Die zulässige Klage bleibt ohne Erfolg.

Die Heranziehung des Klägers durch die Beklagte zur Erstattung von Abschiebungskosten im Bescheid vom 07. November 2005 ist, soweit diese noch geltend gemacht werden, rechtmäßig und verletzt den Kläger insoweit nicht in seinen Rechten (§ 113 Abs. 1 Satz 1 VwGO).

Die Kosten für die Botschaftsvorführung sind gemäß § 67 Abs. 1 AufenthG vom Kläger zu tragen, da dessen Vorführung unabhängig von der Rechtswidrigkeit seiner Abschiebehaft erforderlich war. Denn der Kläger hat zu keiner Zeit an der Beschaffung der benötigten Reisedokumente mitgewirkt. Insbesondere hat er die Möglichkeit, sich die notwendigen Unterlagen durch einen Antrag bei der türkischen Botschaft bzw. vor Antritt seiner Haft zu beschaffen, nicht genutzt.

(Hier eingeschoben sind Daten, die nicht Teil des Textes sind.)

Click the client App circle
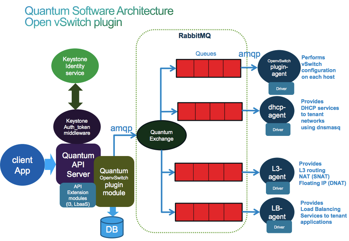This screenshot has height=241, width=349. coord(22,165)
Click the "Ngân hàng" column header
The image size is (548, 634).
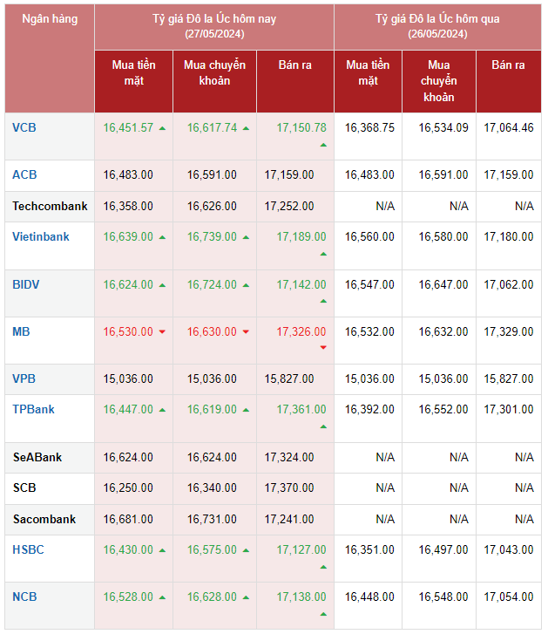pos(50,19)
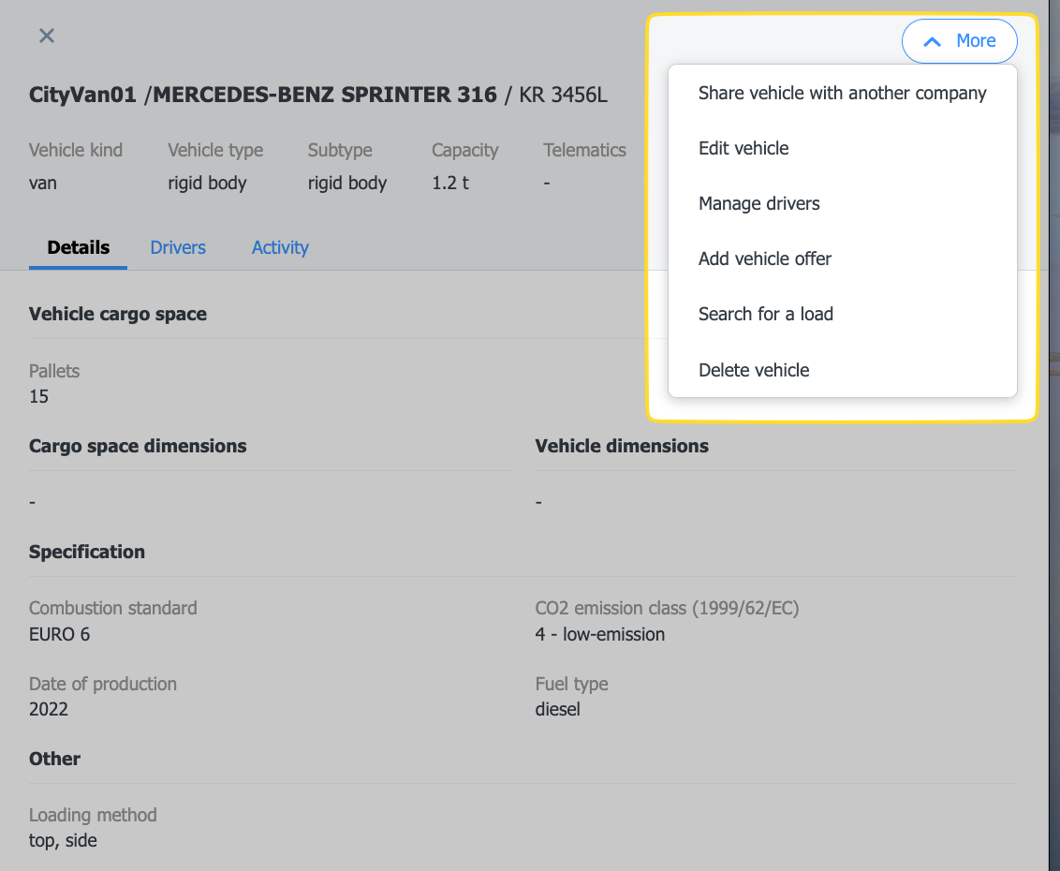
Task: Switch to the Details tab
Action: pyautogui.click(x=79, y=248)
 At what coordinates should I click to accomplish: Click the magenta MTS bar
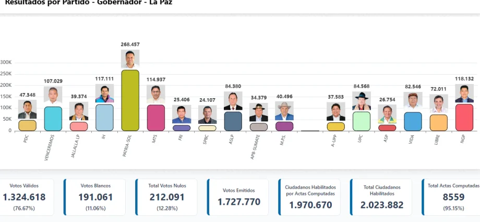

Auch die Geltendmachung der Kosten für die polizeiliche Begleitung des Klägers während seiner Rückführungen (Personal- und Flugkosten) durch jeweils zwei Beamte der Beigeladenen führt nicht zu einer Rechtswidrigkeit des angefochtenen Bescheids. Denn die amtliche Begleitung des Klägers während des Rückführungsfluges war erforderlich i. S. d. § 67 Abs. 1 Nr. 3 AufenthG. Die Entscheidung über den Einsatz von Begleitbeamten während des Fluges trifft ausschließlich die mit der polizeilichen Kontrolle des grenzüberschreitenden Verkehrs beauftragte Behörde, also die Beigeladene. Sie allein ist für die ordnungsgemäße Durchführung der Rückführungsmaßnahme verantwortlich. Dabei hat sie in eigener Zuständigkeit alle sicherheitsrelevanten Umstände zu berücksichtigen, zu denen u. a. neben der eigenen Einschätzung der individuellen Gefährlichkeit des Ausländers in der Situation der Abschiebung und den allgemeinen Flugsicherheitsvorschriften auch die Personenbeschreibung des zuständigen Ausländeramtes gehört (vgl. OVG Münster, Urt. v. 18.06.2001 – 18 A 702/97 – , NVwZ-RR 2002, S. 69 f.). Eine unbegleitete Abschiebung auf dem Luftwege kommt nur dann in Betracht, wenn die mit der Abschiebung betraute Behörde angesichts des ihr bekannten Sachverhalts mit Sicherheit davon ausgehen kann, dass der abzuschiebende Ausländer sich weder der Abschiebung widersetzt, noch im Übrigen eine Gefährdung der Flugsicherheit von ihm ausgeht.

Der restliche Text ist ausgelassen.